Got Climate Change? Mega gas station and car wash proposed on Hwy 116 and Stony Point

Proposed Sonoma County Water Coalition letter on the out of area, strip mall real estate developers who have proposed this on the site. Also disturbing…..local business owners who will loose their businesses and the FACT that fossil fuels are in decline, electric cars gaining in popularity.  This operation will be open 24/7 and includes a minimart. This is clearly a step backwards. Planners, once again will you  accept this out of date study done during drought years to justify another bad project?

DRAFT

Date

Permit Sonoma

Attn: Daniel Hoffman

Chelsea Holup

Re: PLP17-0017

The Sonoma County Water Coalition (SCWC) comprises 31 Sonoma County environmental groups, representing more than 24,000 concerned citizens, including farmers, native plant experts, and watershed protection groups. SCWC is especially concerned about preserving healthy ecosystems, watershed restoration and protection, and careful oversight of all public trust resources, including Laguna de Santa Rosa wetlands, which are critical for maintaining surface and groundwater quality and quantity.

The Coalition opposes siting a gas station with 16 pumps plus car wash on CA Highway 116 at Stony Point Road, in the southern Laguna de Santa Rosa. Four of the pumps would dispense diesel fuels. The development will require wastewater treatment and treated water disposal.

County Design Review recognizes that this rural area is unsuitable to urban style development. SCWC members find that this proposed gas station, having multiple pumps, plus restrooms and a car wash, is an urban-style development and NOT suitable for this rural setting. Although the intersection has a traffic light, the proposed site currently supports only a small convenience store, a garden and pond supply store, and a store selling tie-dyed clothing and bedspreads—all of which fit with the rural setting.

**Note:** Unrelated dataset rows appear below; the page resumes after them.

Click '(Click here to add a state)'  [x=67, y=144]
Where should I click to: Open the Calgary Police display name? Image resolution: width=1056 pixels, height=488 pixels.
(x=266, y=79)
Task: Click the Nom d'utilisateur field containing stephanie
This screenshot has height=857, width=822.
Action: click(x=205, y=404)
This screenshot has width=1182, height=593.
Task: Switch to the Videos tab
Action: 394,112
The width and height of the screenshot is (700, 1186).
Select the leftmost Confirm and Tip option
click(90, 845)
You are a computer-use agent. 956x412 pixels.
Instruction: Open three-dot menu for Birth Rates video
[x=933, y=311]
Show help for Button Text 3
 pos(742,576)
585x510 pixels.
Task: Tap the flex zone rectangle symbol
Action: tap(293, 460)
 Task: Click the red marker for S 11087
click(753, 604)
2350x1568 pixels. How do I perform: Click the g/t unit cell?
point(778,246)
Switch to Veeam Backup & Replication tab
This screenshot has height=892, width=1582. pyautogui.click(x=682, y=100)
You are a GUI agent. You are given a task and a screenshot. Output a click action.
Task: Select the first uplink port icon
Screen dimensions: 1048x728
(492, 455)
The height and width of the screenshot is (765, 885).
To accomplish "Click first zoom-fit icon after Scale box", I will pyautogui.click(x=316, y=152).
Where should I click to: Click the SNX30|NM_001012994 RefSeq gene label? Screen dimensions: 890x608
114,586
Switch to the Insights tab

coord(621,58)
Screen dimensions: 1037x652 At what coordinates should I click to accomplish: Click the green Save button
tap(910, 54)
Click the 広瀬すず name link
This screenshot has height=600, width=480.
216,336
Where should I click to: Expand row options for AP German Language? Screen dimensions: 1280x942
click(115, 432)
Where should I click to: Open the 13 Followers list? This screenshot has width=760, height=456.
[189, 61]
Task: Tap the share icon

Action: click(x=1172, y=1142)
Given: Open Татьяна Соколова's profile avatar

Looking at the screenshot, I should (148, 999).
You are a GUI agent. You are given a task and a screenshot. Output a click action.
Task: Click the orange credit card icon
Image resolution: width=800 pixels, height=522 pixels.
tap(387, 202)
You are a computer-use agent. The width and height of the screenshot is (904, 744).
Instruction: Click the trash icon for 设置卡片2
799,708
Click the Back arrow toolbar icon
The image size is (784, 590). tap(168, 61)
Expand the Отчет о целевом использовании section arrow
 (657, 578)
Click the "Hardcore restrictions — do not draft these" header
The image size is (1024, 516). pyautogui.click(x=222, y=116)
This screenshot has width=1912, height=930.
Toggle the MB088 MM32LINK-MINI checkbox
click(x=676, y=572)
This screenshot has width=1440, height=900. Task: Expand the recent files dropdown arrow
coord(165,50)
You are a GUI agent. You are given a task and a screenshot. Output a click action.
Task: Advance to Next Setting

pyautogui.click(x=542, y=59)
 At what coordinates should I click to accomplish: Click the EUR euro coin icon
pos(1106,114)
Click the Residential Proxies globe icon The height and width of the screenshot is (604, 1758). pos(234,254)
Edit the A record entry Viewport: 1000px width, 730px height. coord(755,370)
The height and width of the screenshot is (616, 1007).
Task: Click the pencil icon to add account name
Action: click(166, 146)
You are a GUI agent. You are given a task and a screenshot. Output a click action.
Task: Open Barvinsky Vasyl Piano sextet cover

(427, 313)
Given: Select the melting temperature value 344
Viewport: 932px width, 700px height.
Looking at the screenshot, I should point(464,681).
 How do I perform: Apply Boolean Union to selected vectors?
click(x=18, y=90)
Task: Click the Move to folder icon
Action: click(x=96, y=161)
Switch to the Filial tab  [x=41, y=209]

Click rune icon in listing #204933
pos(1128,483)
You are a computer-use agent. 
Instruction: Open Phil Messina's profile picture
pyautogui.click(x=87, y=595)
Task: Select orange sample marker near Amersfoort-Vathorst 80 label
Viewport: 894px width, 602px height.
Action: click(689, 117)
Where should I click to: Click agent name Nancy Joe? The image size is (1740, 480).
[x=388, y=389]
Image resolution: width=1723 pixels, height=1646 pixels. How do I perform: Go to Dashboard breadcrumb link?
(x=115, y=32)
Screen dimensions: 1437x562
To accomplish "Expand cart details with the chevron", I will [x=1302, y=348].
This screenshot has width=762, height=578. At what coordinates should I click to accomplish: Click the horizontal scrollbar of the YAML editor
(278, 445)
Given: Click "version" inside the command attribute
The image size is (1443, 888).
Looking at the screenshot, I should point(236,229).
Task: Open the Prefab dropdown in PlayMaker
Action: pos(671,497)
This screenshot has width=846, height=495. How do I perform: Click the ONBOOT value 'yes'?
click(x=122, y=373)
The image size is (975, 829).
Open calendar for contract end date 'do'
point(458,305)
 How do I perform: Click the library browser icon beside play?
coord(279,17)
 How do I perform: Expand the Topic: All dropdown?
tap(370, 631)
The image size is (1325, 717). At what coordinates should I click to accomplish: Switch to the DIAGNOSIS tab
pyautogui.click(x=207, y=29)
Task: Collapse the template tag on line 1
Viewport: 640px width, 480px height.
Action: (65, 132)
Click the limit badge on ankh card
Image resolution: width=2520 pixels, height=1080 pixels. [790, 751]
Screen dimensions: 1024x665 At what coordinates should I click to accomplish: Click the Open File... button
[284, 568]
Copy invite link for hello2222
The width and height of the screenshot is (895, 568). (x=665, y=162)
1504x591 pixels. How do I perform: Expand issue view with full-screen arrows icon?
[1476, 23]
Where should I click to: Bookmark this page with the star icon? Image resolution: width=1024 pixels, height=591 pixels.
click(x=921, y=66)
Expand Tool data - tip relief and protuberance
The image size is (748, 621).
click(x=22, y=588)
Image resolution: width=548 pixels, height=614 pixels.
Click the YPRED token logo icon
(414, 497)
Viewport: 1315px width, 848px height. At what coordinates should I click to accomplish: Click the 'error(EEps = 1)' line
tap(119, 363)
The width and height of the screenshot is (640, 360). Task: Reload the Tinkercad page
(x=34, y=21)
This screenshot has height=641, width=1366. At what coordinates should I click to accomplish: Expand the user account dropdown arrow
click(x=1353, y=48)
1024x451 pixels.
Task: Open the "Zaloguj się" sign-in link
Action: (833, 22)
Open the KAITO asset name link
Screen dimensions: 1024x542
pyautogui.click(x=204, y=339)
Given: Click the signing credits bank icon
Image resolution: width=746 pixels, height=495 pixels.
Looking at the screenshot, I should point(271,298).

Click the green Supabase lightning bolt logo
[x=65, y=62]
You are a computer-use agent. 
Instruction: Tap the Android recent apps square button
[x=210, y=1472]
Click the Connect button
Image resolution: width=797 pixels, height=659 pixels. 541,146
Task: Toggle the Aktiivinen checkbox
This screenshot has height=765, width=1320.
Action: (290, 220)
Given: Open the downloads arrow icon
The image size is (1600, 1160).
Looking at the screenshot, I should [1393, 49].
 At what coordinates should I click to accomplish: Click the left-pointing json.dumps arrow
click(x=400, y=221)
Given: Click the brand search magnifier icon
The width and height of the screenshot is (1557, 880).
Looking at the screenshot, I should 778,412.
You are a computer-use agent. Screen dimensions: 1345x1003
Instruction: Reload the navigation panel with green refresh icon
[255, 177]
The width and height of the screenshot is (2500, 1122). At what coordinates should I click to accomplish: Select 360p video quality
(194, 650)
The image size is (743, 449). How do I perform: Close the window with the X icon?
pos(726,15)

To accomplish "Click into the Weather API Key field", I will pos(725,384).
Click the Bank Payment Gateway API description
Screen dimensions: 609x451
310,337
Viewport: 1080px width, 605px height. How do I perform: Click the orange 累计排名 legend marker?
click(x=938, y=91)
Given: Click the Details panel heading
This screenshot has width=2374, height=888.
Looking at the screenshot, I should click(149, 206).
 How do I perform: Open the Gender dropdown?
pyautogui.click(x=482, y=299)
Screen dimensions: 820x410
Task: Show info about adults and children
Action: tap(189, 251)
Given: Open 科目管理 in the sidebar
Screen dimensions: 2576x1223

 The site lies within a priority greenbelt area, next to a dedicated Community Separator, confirmed by popular vote. The open agricultural landscape provides few options for “blending” such an industrial-scale diesel-pumping station into this area, to “preserve its … character.” In addition, CA 116 has been listed as a scenic resource because it lacks urban-like development from Cotati-Rohnert Park to southern Sebastopol. It is incumbent upon the County of Sonoma to protect these areas from further urbanization and groundwater contamination.

Studies for past development proposals in the area found farmland areas on Stony Point Road north of CA 116 suitable for California Tiger Salamander (CTS) habitat, and required accommodation for CTS migration from nearby uplands to pond-dotted fields. The proposed site for this urban-style mega-gas station project has closely similar characteristics. CTS are difficult to find, especially during dry years that characterized the period when studies for this project were carried out.

 Finally, nobody can argue that an industrial-scale gas station is needed at the proposed site— barely a mile from the town of Cotati, where 5 gas stations cluster at the CA 116 – US 101 intersection. The town of Cotati also contains 2 Chevron and a Mobile station within a quarter mile of the freeway; southern Rohnert Park also offers Chevron and Flying-A gas stations near 101. Another Valero station is only a few miles northwest of Stony Point Road on CA 116.

For all these reasons, Sonoma County Water Coalition members urge PS to find this project unsuitable for the proposed site.